Accurate use of vaccine programmes is helping control flock disease levels, believes contract shepherd Justin Horson, who manages 220 ewes on behalf of farm co-operative Cotswold Organic Lamb.
Replacements are vaccinated on arrival at the Gloucestershire-based enterprise, irrespective of where they have come from, says Mr Horson. “We treat bought-in ewes as if they haven’t been on a vaccination programme, as there is no way of knowing what precautions have been taken in the past.”
And to ensure the vaccine confers immunity, all animals are given the second jab four to six weeks later. “In addition, we ensure they are given a booster four to six weeks before lambing to ensure maximum immunity levels are sustained, not only for ewes, but to ensure lambs have a level of protection when they are born.”
To avoid multi-handling, injections can be given at the same time as worming. However, injections must be given within the four- to six-week period, says Mr Horson.
Make sure vaccines are kept refrigerated, he advises, as solutions do not contain preservatives and are volatile to bacterial contamination. “We try to ensure all preparation work is done, such as getting sheep in position and handling systems set up for quick throughput, before taking the vaccine out of the fridge.
“We avoid administering injections in prime cut areas, to prevent abcesses and bruising. Injections should ideally be administered at the base of the neck, under the skin, but not in the muscle. We use disposable needles which are changed at the end of each race, which is about 20 sheep,” explains Mr Horson.
The flock is currently in organic conversion and at different stages throughout the process. This doesn’t detract from the vaccination programme, however, as targeted diseases can be vaccinated against, according to Mr Horson. “The farm uses targeted vaccines for pasteurella and clostridial diseases, which we have identified as key diseases to manage. However, a Soil Association derogation should be sought beforehand.”
Lambs are given the primary vaccine at six weeks which, when the flock was conventional, would have coincided with worming, he explains. “The second vaccine will now be given four to six weeks after the first, or when lambs require worming under organic stipulations.”
Points to consider
There are some basic points to consider when aiming to comply with vaccination protocols, explains Intervet‘s Rosemary Booth. The vaccination process simulates a natural challenge in sheep without the risk associated with exposure to the actual disease-causing organisms.

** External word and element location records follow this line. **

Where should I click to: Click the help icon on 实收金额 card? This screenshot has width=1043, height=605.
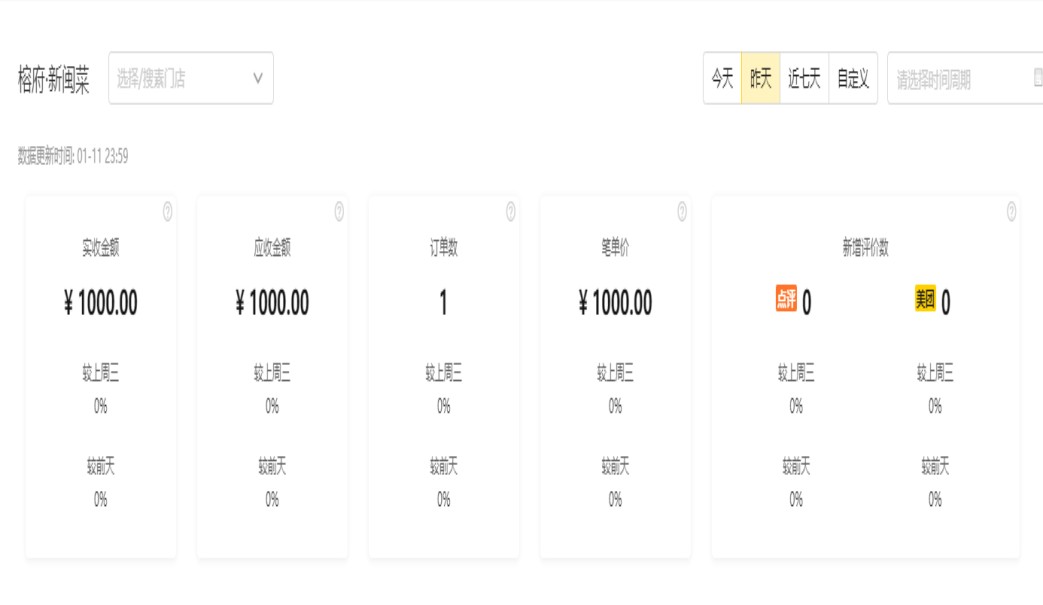(167, 211)
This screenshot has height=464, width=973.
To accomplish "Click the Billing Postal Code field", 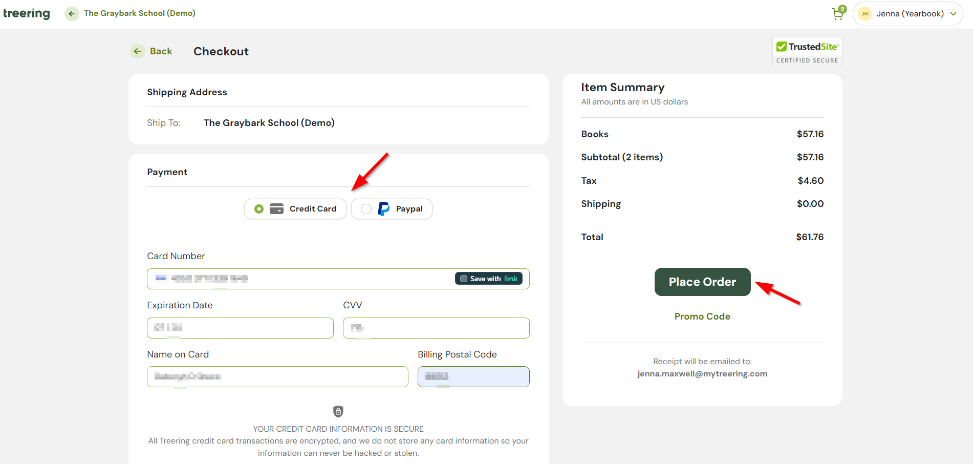I will (x=473, y=377).
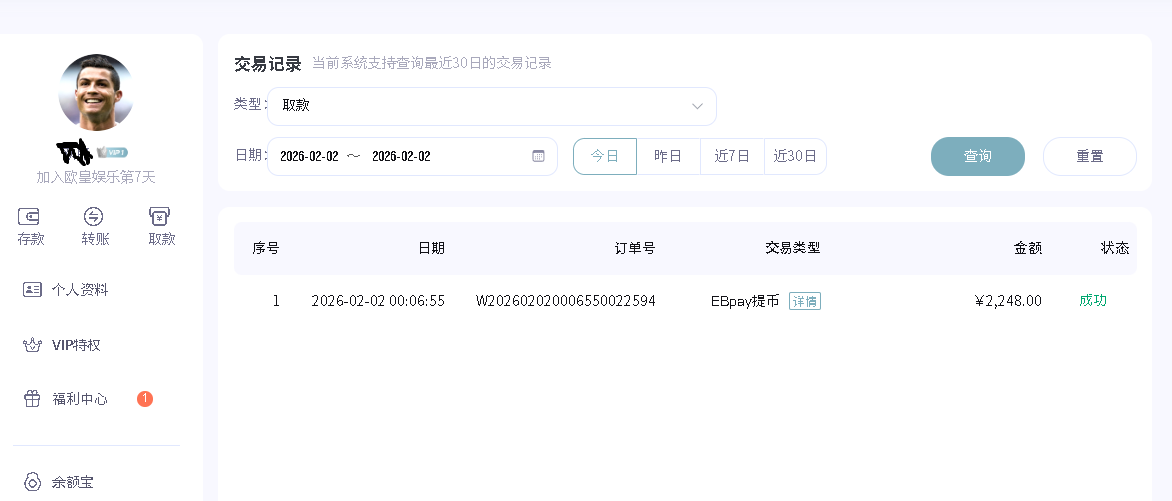Open the transfer (转账) icon
This screenshot has width=1172, height=501.
coord(94,217)
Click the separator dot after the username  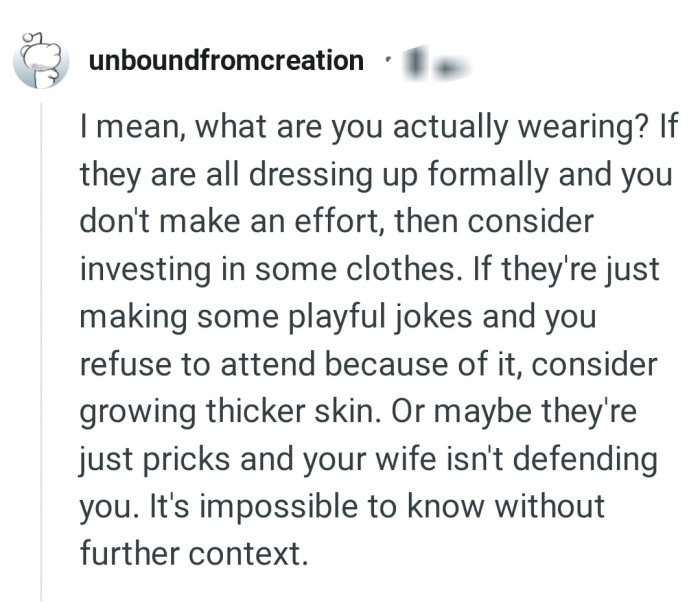(386, 61)
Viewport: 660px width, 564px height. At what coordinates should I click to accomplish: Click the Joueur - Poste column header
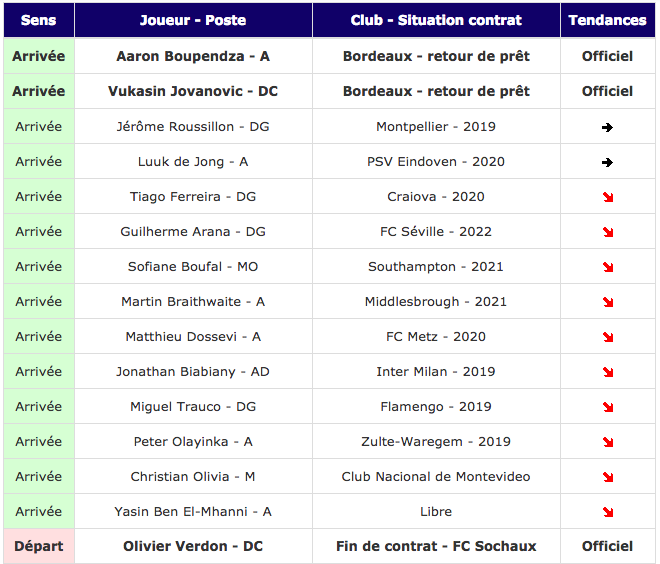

“For previously non-vaccinated ewes to develop an active immunity two doses are required,” advises Ms Booth. “The first stimulates the immune system to respond to the disease challenge. However, it is the second, crucial, dose which raises immunity to a protective level.”
There should be four- to six-week interval between the two 2ml injections, and to maintain optimum immunity, a booster should be given before a 12-month period has elapsed (see graph).
Lambs should be injected from the age of three weeks if possible, she advises. “Although this is not always viable, the sooner lambs are vaccinated the sooner immunity will build up, allowing the vaccine optimum chance for success. The critical period for lambs to be fully covered is at the end of summer, when clostridial diseases are at their most virile.”
To ensure rapid throughput of ewes and lambs, adequate handling systems need to be in place to avoid stock going through without being injected. “In addition to vaccines requiring refrigeration before use, bottles should be opened and used within 10 hours. So, where possible, the amount needed should be calculated beforehand to minimise wastage,” adds Ms Booth.